Olympia 3 - im Deutschen Haus des DOSB

Ursprünglich wollte ich über verschiedene Uniformen in China schreiben, mit besonderem Augenmerk auf die unzähligen neuen „Uniformierten“ – die freiwilligen Helfer. Allerdings bin ich die letzten Tage nicht von meinem Arbeitsort weggekommen, sodass ich mich kurzerhand entschieden habe, euch vom „Deutsche Haus“ zu berichten.

Was ist das eigentlich? Das „Deutsche Haus“ wird vom DOSB eingerichtet und dient als Anlaufpunkt für Sportler, Funktionäre, Journalisten und Sponsoren. Eingerichtet wurde es im Garten, neben dem ZDF Außenstudio, sowie im Erdgeschoss des Kempinski Hotels, eine Etage unter dem ARD Innenstudio.

Um es mal von oben herunterzubrechen – das Deutsche Haus besteht aus einem Innenbereich (mit Eingangslobby, Athletenlounge, Buffet und Disco) und einem Außenbereich (Bühne, Großteil der Sitzmöglichkeiten, Buffet, Bier- und Cocktailbar), die alle mit Licht beleuchtet, mit Sound beschallt und mit riesigen Plasma-Fernsehern bestrahlt werden. Dafür ist der Technische Leiter verantwortlich, dem ich als Projektassistent zugeordnet bin. Im Wesentlichen laufen meine Aufgaben darauf hinaus, unsere chinesischen „helping hands“ anzuleiten: Cases hin- und herschieben, Kabel ziehen, Lampen an Traversen installieren, Boxen im Gelände verteilen usw. Es ist sicherlich kein typischer Dolmetscherjob, für den ich eigentlich angedacht war. Aber es ist natürlich auch kein typisches Umfeld: es ist the place to be aus deutscher Sicht in diesen Tagen.

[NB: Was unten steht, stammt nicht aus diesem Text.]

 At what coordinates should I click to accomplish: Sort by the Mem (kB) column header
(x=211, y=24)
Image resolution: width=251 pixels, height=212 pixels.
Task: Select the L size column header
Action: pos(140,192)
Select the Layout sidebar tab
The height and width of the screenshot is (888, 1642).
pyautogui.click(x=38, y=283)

Bewusst wurde ich mir dessen erst, als die erste Pressekonferenz des DOSB in der ersten Etage abgehalten und der Fahnenträger geheimnisvoll angekündigt wurde. Während ich das Ganze auf einem der unzähligen Plasmabildschirme im Großformat live verfolgte, war ich von einer auf die nächste Sekunde wie im falschen Film – Dirk Nowitzki hier auf der PK?? Eine der deutschen Ausnahmesporterscheinungen nur eine Etage über mir? Das musste ich mir natürlich genauer anschauen. Denn was ich an Dirk Nowitzki so sehr schätze, ist die Ruhe, Gelassenheit und Bodenständigkeit, die er ausstrahlt. Er könnte mit Starallüren soviel mehr Aufmerksamkeit auf seine Leistungen ziehen und dadurch mehr ins Bewusstsein vieler Deutscher rücken. Aber nein – stattdessen zahlt er aus eigener Tasche einen Teil der Versicherung, die die Mavs vom DBB für Nowitzkis Spielfreigabe verlangen und verliert kein Wort darüber. Menschen wie Nowitzki werden ihrer Vorbildfunktion vollkommen gerecht. Daher denke ich, ihm zum Fahnenträger zu ernennen, ist eine sehr gute Entscheidung.

Am gestrigen Abend war dann die Eröffnung des „Deutschen Hauses“. Reinkommt nur, wer mit Foto und Fingerabdruck akkreditiert ist. Dementsprechend war ich schon etwas verwundert, plötzlich Herrn Prof. Digel, Dekan der Sportwissenschaften in Tübingen, dort anzutreffen.

Nachdem ich meine chinesischen Helfer zum Abschluss noch zum Abendessen eingeladen hatte und wieder zum Kempinski zurückgekehrt bin, war die Party bereits voll im Gange. Während Waldemar Hartmann im ARD „Peking 2008“ T-Shirt sich mit den ZDF Kollegen bei einem Bier unterhielt, stand am Nachbartisch Franziska van Almsick und schaute dem bunten Treiben zu. Dem Kapitän der deutschen Basketball-Nationalmannschaft, Patrick Femerling, konnte ich bei einem Bier meine Telefonnr. geben, um mich als Tourguide anzubieten. Mal sehen, ob da was kommt. Und zu guter letzt war auch noch unser Herr Altbundeskanzler Gerhard Schröder vor Ort (übrigens gemeinsam mit Mirko Slomka, Ex-Trainer von Schalke, die von Gazprom gesponsert werden), worauf dieses Foto entstanden ist.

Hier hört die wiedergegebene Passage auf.